Beberapa waktu yang lalu, seorang kawan datang dan mengajak membicarakan isu-isu seputar kampus. Tanpa basa-basi dia bertanya, “Kenapa kamu menolak KIK, Nu? Apa alasanmu? Bukankah KIK itu baik karena dia menjadi instrumen untuk mendukung terwujudnya kampus educopolis?” Dalam kesempatan yang lain, seorang kawan menanyakan pertanyaan yang hampir mirip. “Kalau banyak mahasiswa yang membuat KIK, itu menunjukkan bahwa kebijakan ini tidak bermasalah dong. Penolakanmu tentu sebuah kesian-siaan. Bahkan cenderung konyol”. Sementara itu kawan yang lain bilang, “Kampus jelas berhak menarik dana dari masyarakat yang melintas area kampus. Sekarang coba pikir, subsidi negara untuk pendidikan semakin sedikit, sementara kampus dituntut untuk menghidupi diri. Jadi, menarik dana dari masyarakat termasuk menarik ongkos parkir menjadi wajar. Jangan naif, Nu!”

Sebenarnya masih banyak pertanyaan-pertanyaan yang ditujukan banyak kawan kepada saya. Tapi tentu tak akan akan saya tuliskan semua di sini. Terlalu banyak. Dan jujur saja saya kewalahan untuk menjawabnya satu per satu. Selain karena terkadang pertanyaan yang diajukan tidak sesuai kapasitas saya (misal : “Emang kamu pernah ngukur tingkat polusi udara di UGM?!!”), jujur saja saya sudah lelah menjawab pertanyaan yang sama dan berulang kali ditanyakan. Jadi dalam konteks ini, kira-kira tulisan ini secara singkat berupaya untuk menjawab (dengan singkat) banyaknya pertanyaan tadi. Saya tak akan menggunakan referensi-referensi layaknya sebuah karya tulis ilmiah, karena ini bukan karya tulis ilmiah. Tulisan ini cuma sebuah uneg-uneg yang berharap untuk mendapat tanggapan. Namanya uneg-uneg, tentu jangan diletakkan dalam logika benar-salah. Oke?

Mengapa saya menolak KIK?

Sebelum menjawab pertanyaan ini, saya ingin mengajak kawan-kawan untuk sejenak flashback ke Agustus 2009. Sebelum sampai muncul nama KIK, awalnya adalah pemasangan portal di kampus.

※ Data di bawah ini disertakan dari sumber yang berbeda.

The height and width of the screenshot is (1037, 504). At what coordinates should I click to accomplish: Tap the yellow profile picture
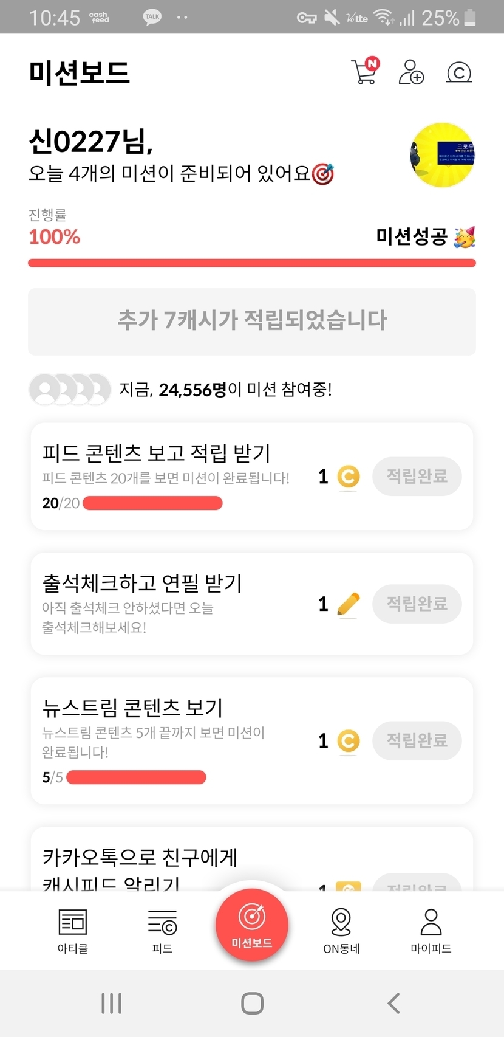[442, 154]
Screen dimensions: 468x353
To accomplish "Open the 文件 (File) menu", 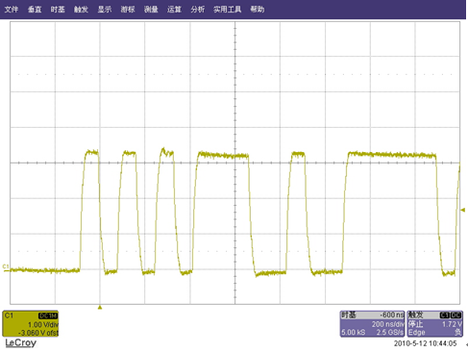I will pyautogui.click(x=11, y=10).

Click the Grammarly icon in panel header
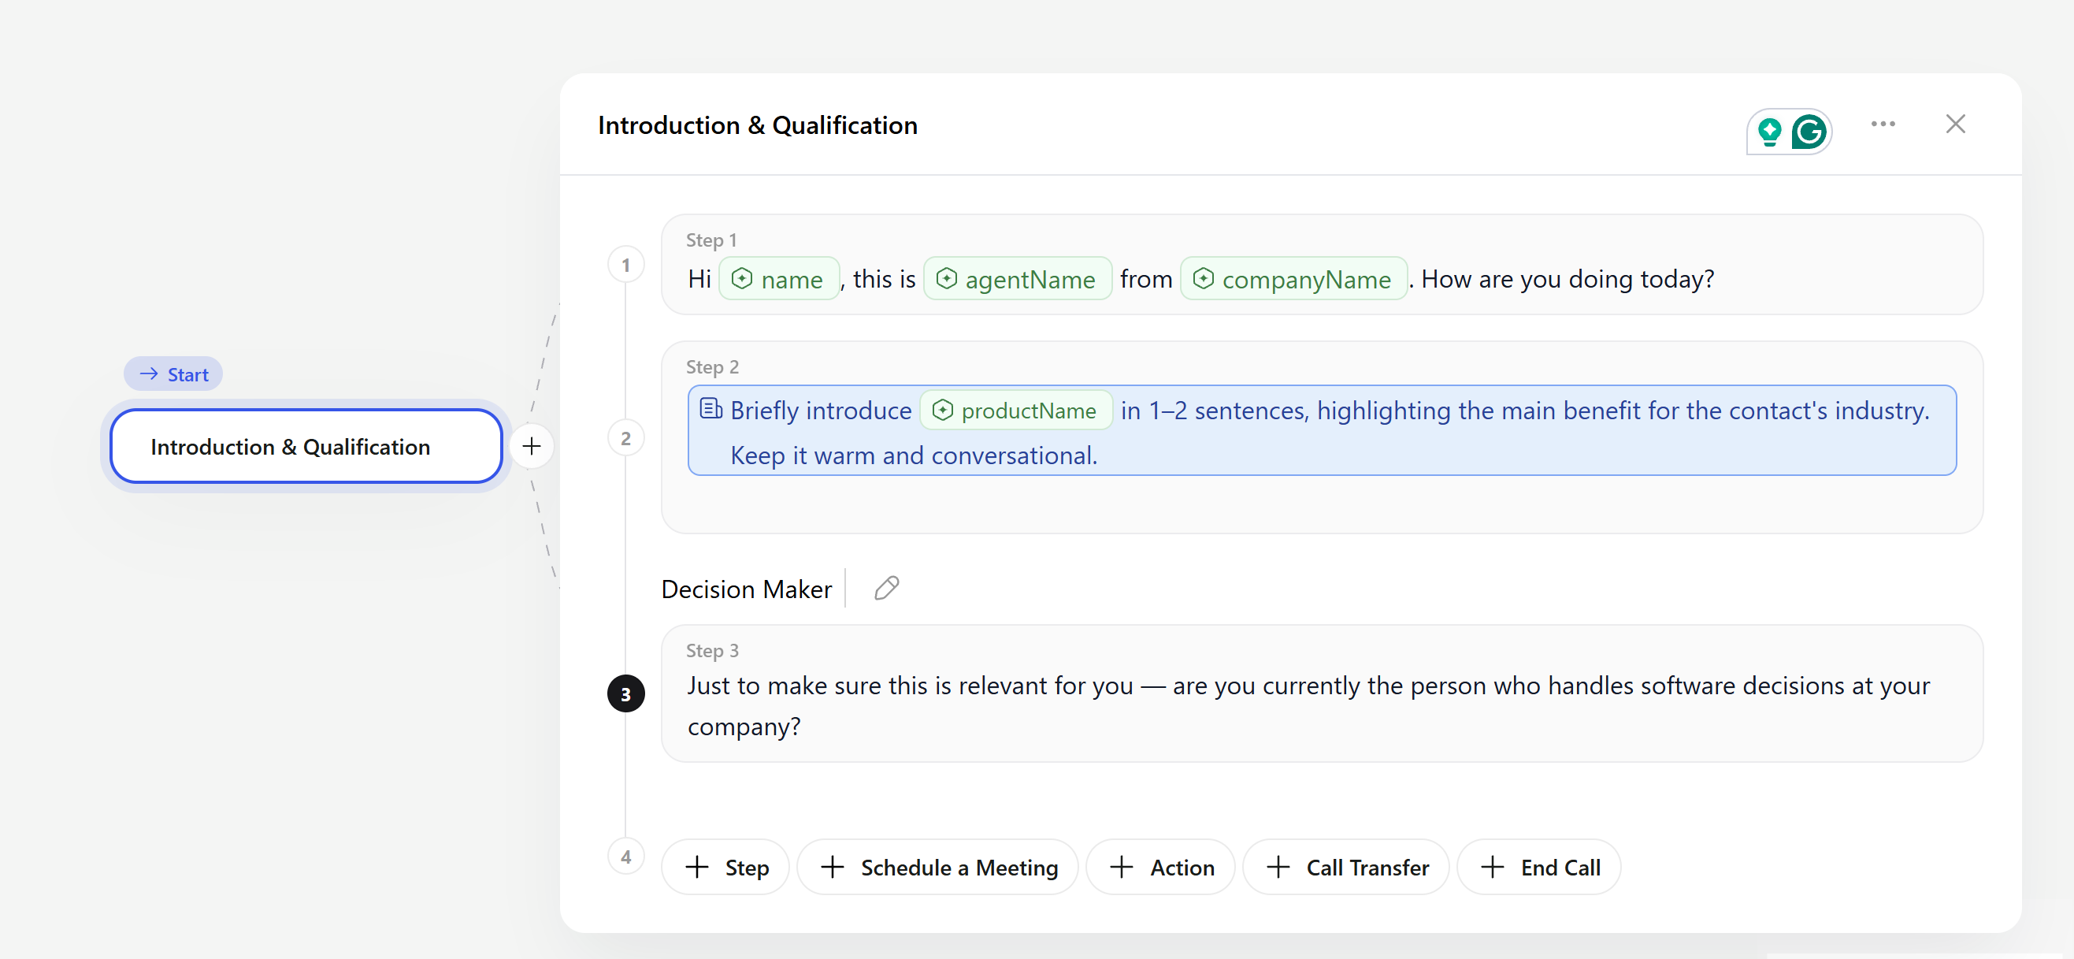coord(1809,131)
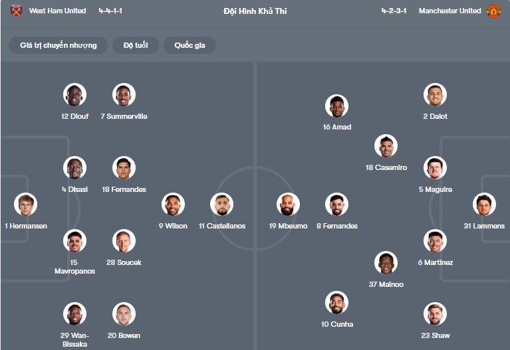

Portalisasi. Dalam surat yang dikirim Rektor UGM kepada milis Majelis Guru Besar, dijelaskan bahwa Pertama, sudah tercatat sejumlah kematian korban lalu lintas kampus UGM. Kedua, sejumlah pelajar memilih janjian tawuran di kampus UGM. Ketiga, transaksi jual beli barang terlarang terjadi di kampus UGM. Keempat, transaksi Pekerja Seks Komersial dilakukan di UGM. Kelima, sejumlah mahasiswa datang dan pergi ke kampus tiap hari dua tiga kali pakai motor dan mobil, menebar polusi di kampus, seharusnya lebih efisien datang pagi, kuliah, ke perpustakaan, pulang sore atau malam, belajar dan beribadah di kampus sepanjang hari, tidak datang dan pergi menebar polusi.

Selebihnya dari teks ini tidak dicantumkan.